Dr. Lin has not had the opportunity to travel behind the Iron Curtain. He has never had any personal contact with prominent Communists. The knowledge and understanding he has of Soviet Russia is almost entirely derived from other sources. Yet he relates stories about Soviet Russia with vividness and an air of realism, which seem to come from the pen of an on-the-spot investigator. In reading this book, the leader is often possessed by a feeling that he himself is witnessing this Soviet tragicomedy. Sometimes he feels as if he were talking face to face with the Kremlin rulers. Sometimes he seems to walk in the gloomy streets of Moscow, everywhere meeting the suspicious eyes of the secret police. Sometimes he is led to a distant collective farm and sees the dreary conditions of slave labor. All these mental pictures enable the reader to have an intuitive grasp of what has happened behind the ideological facade and propaganda screen of Soviet Russia.

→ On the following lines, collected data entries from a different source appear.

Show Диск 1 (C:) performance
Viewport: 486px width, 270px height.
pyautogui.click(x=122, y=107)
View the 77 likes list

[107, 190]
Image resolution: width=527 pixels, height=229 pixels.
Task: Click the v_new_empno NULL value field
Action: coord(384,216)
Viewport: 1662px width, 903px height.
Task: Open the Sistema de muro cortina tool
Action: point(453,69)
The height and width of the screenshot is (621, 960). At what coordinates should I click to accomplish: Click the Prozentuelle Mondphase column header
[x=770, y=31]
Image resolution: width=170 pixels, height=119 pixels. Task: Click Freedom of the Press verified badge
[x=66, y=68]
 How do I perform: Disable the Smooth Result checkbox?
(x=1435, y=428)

As Dr. Lin treats the subject from the human approach, three human motivations which he loosely groups under the trite term of 'human nature' are singled out to characterize the post-revolutionary history of Soviet Russia. Thus he explains the purges and trials, which occurred from time to time in Soviet history in terms of human desire for power. He sees the shackling of labor and the rise of the new class in Soviet Russia as a reflection of the human desire for comfort, privileges and security. He finds the colonial expansion of Soviet Russia rooted in the human desire for national glory. Although we can largely agree with his psychological explanation, we cannot endorse his careless use of the term "human natures."

Dr. Lin is after all a popular writer. His book is written for popular consumption. Bearing this fact in mind, we should not demand too much from this work and judge it by purely academic standards; because, in order to be popular, books are often written at the cost of academic exactness and profundity.